Question

find the area of a circle inscribed in an equilateral triangle of side 18 cm

Answer 1

Answer:

Step-by-step explanation:

Radius of incircle=9/2√3

18/2√3=9√3cm

A=πr^2

=3.14×9/√3×9/√3

3.14×81/3

=3.14×27

=84.78cm

Answer 2

Given,

A circle is inscribed in an equilateral triangle of side 18 cm.

To find,

Area of the inscribed circle.

Solution,

We can solve this problem simply by following the below process.

So the largest circle that can be inscribed in a triangle is called the incircle, and the radius of this circle is known as the inradius.

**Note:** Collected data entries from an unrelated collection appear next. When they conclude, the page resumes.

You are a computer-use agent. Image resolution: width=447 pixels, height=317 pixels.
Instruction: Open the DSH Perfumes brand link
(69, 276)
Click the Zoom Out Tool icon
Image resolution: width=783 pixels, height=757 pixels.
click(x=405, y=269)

For an equilateral triangle, the relation between the inradius and side of the triangle is given as follows,

$inradius=\frac{side}{2\sqrt{3}}$

With the help of the above relation, the inradius for the given circle will be,

$inradius (r)=\frac{18}{2\sqrt{3} }=\frac{9}{\sqrt{3} }=3\sqrt{3}$

⇒ inradius (r) = 3√3 cm

Now, the area of the incircle (let A), will be,

A = πr²,

where, r is inradius.

⇒ A = π(3√3)²

⇒ A = 3.14*(27)  [Taking π = 3.14]

⇒ A = 84.78 cm².

Therefore, the area of the given incircle will be 84.78 cm².